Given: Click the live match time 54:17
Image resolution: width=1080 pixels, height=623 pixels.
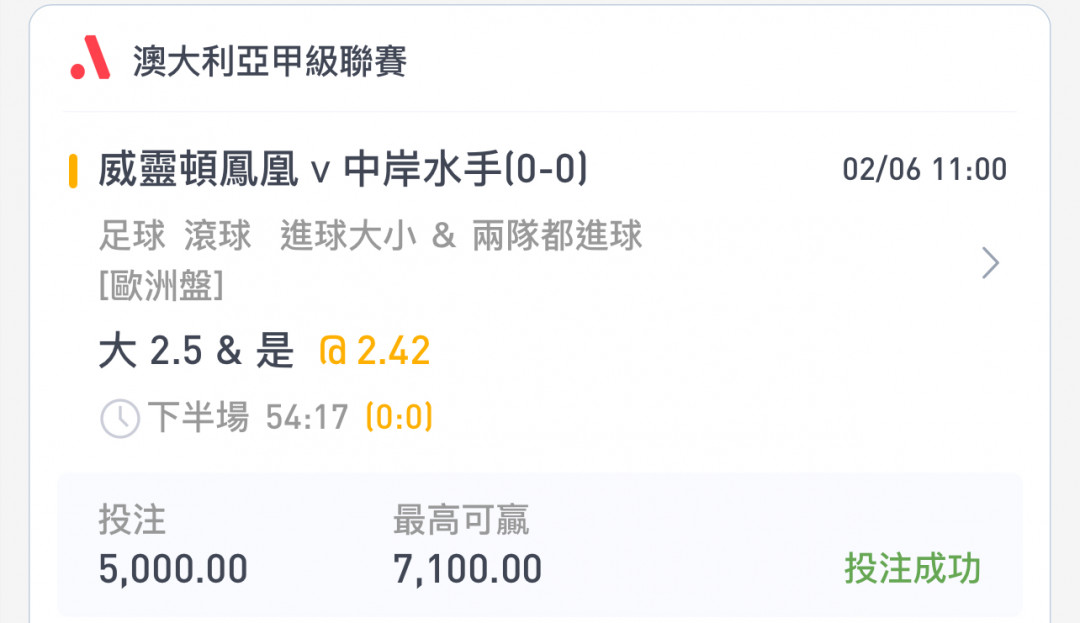Looking at the screenshot, I should (x=307, y=417).
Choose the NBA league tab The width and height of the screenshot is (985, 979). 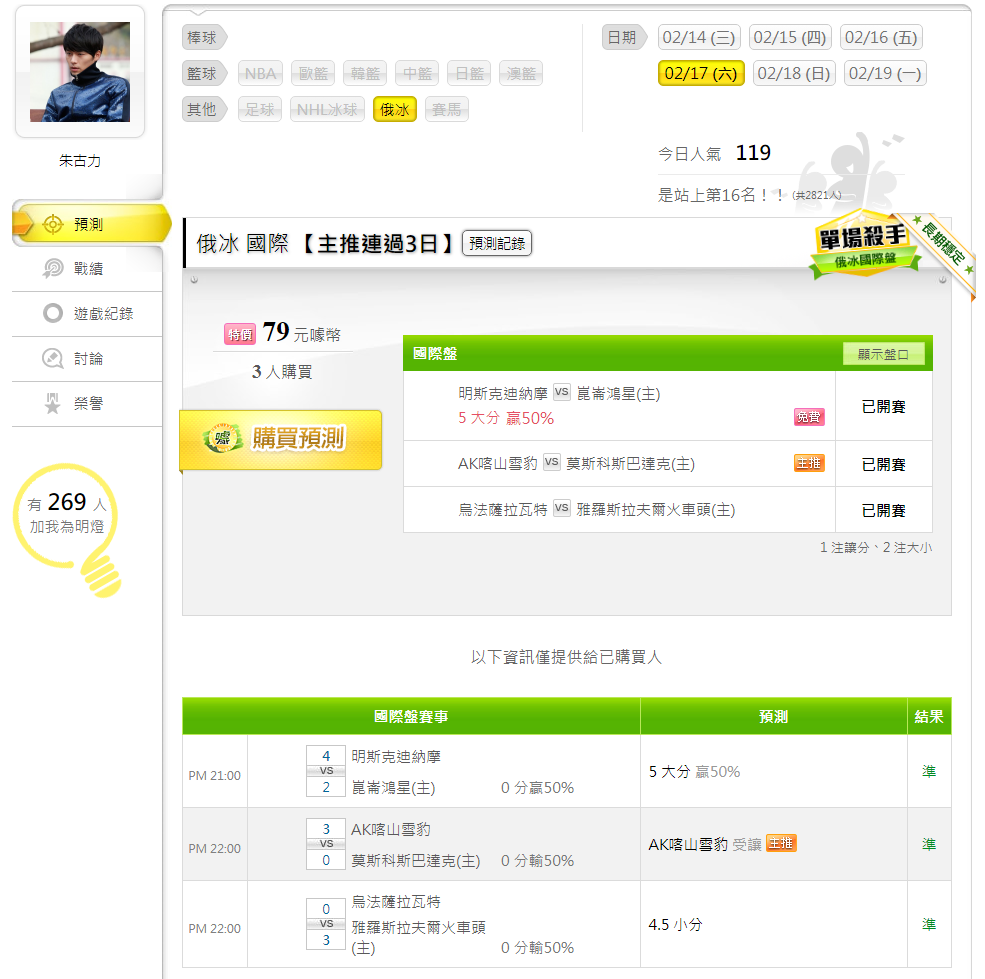click(x=260, y=74)
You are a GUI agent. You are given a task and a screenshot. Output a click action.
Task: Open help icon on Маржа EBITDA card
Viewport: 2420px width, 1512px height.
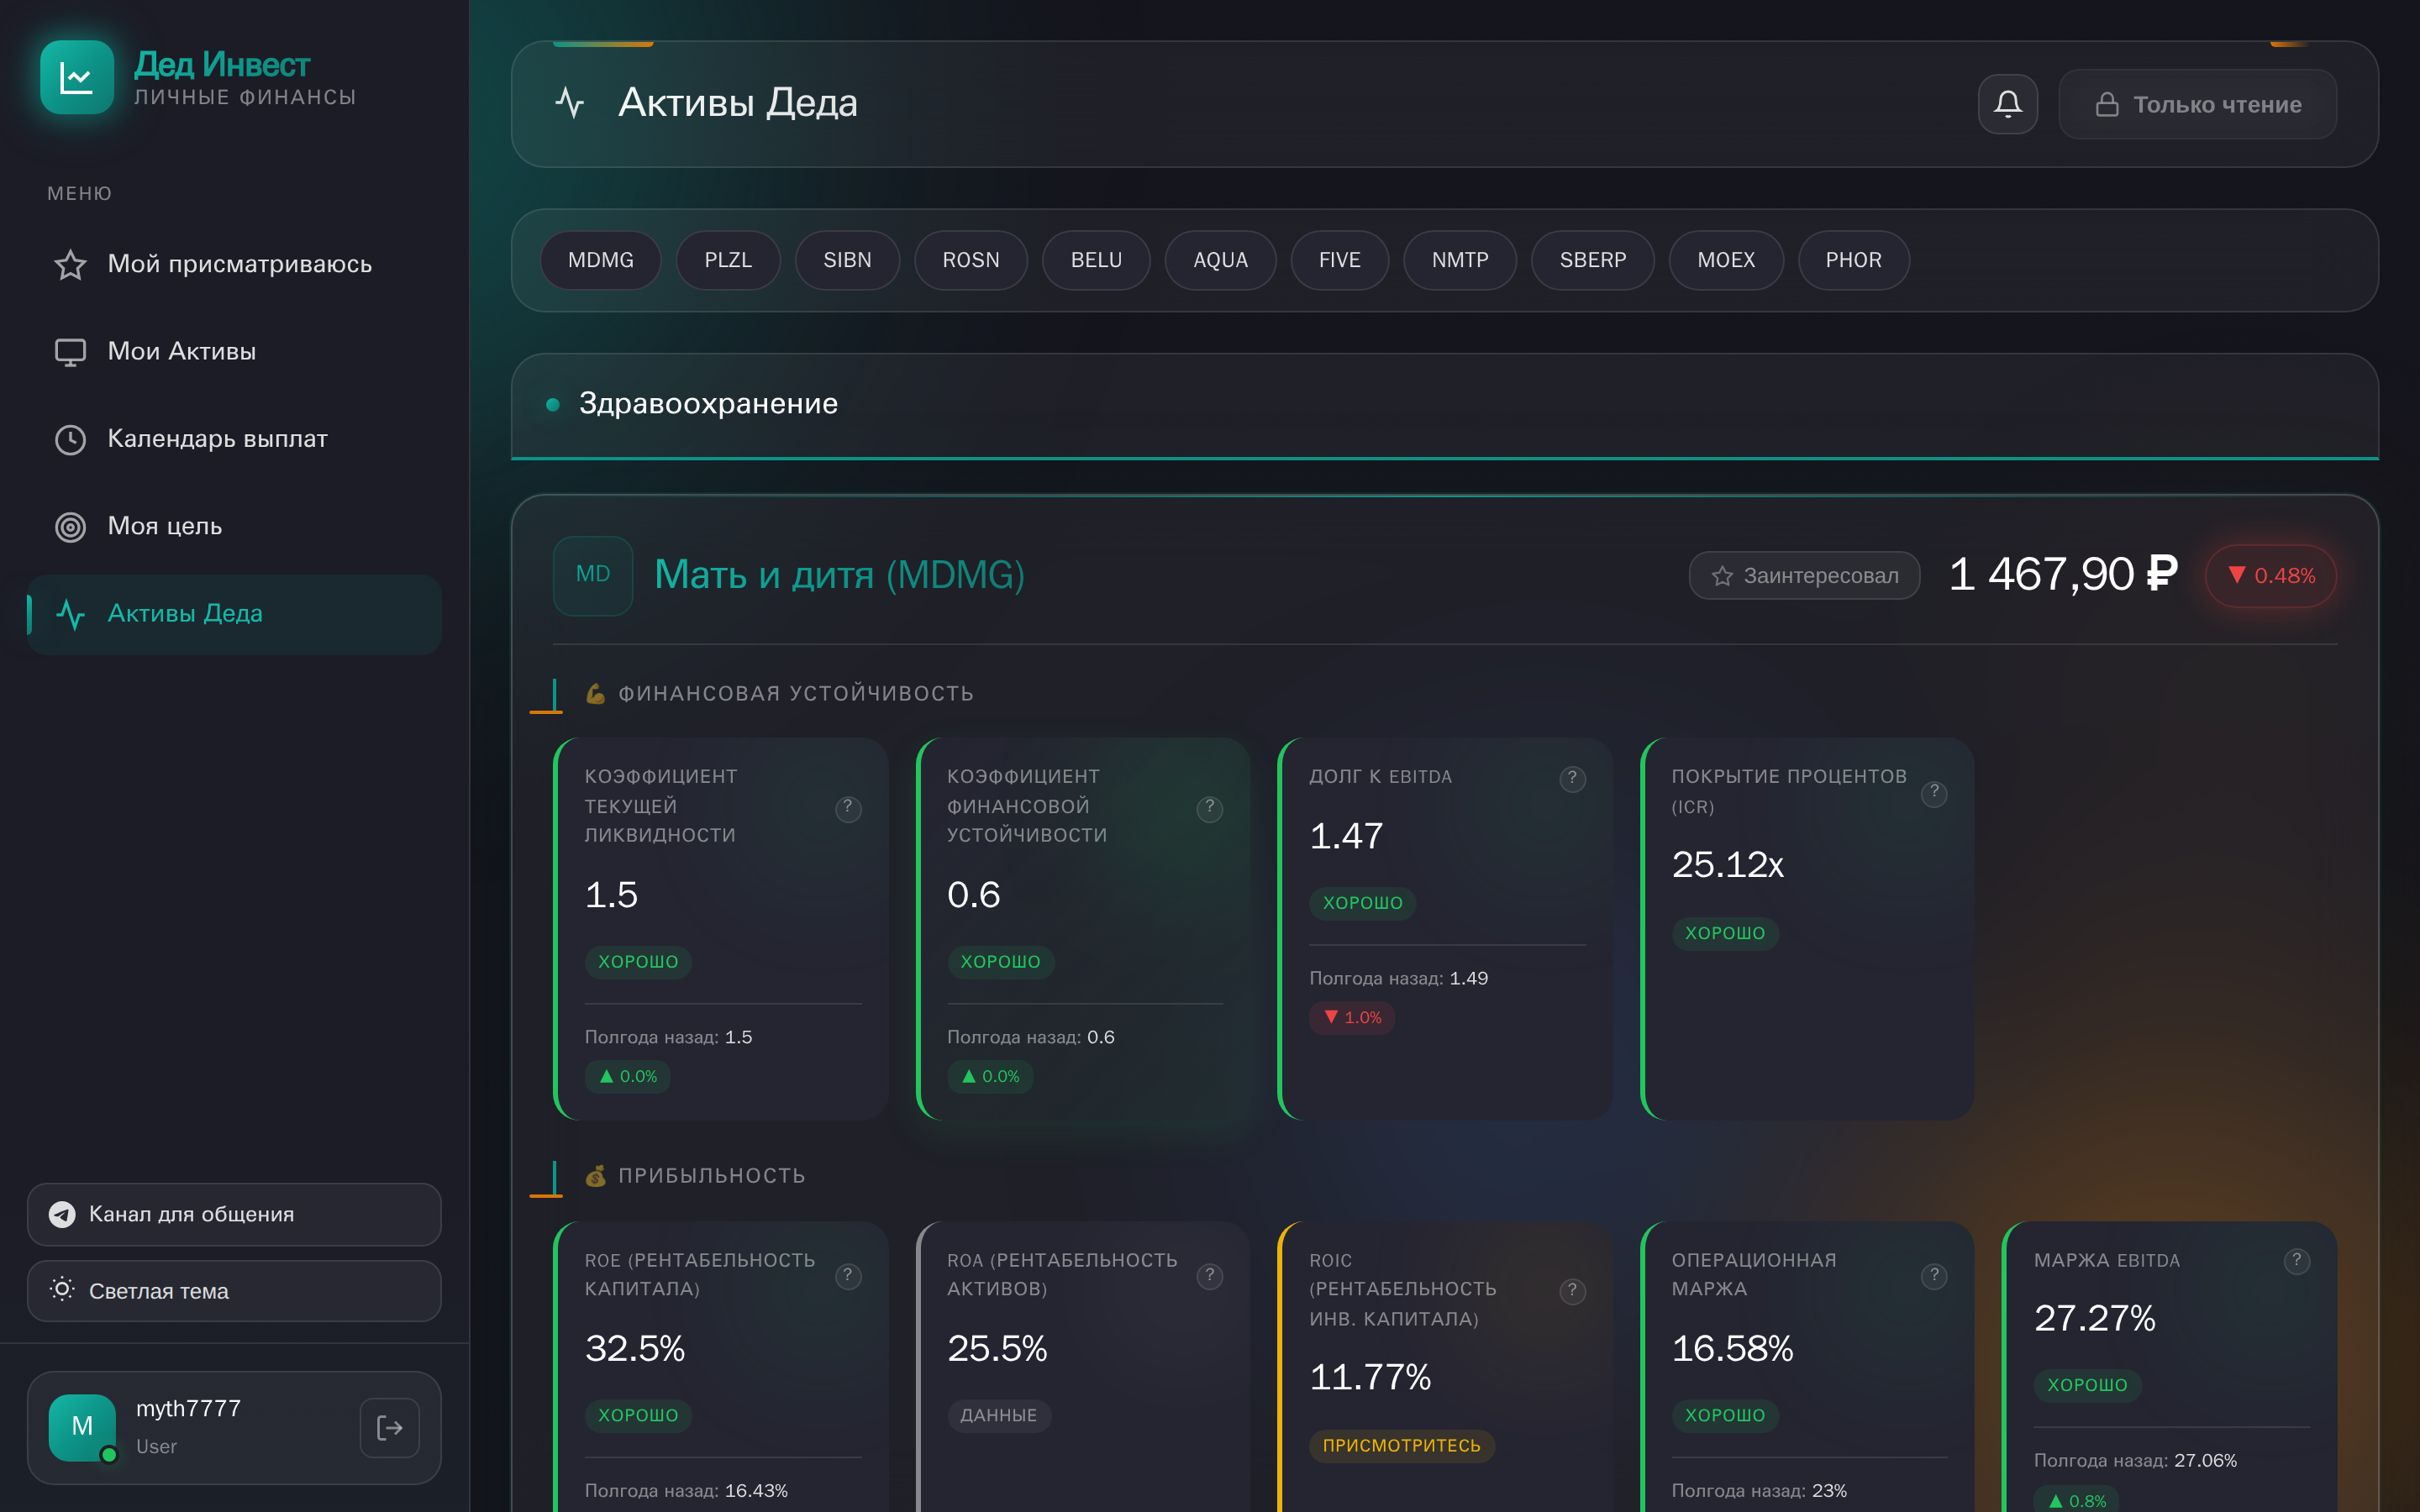coord(2296,1260)
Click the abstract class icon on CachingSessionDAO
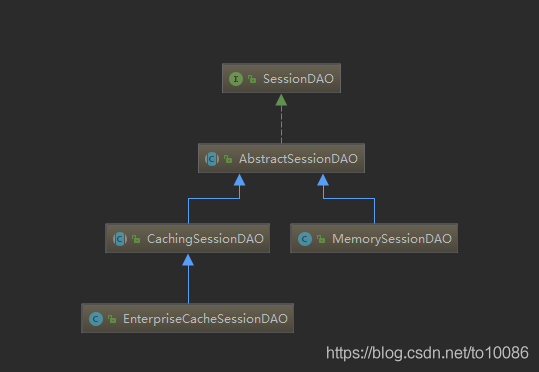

**Set problem:** Update the listing from the line containing "You are a GUI" through the end of the listing, changing "screenshot" to "screen image" and leaving everything else as it is. Leave the pictures out of your answer.

**Solution to this exercise:**
You are a GUI agent. You are given a task and a screen image. Output a click action.
Task: Open help icon on Маржа EBITDA card
Viewport: 2420px width, 1512px height.
coord(2296,1260)
Click the abstract class icon on CachingSessionDAO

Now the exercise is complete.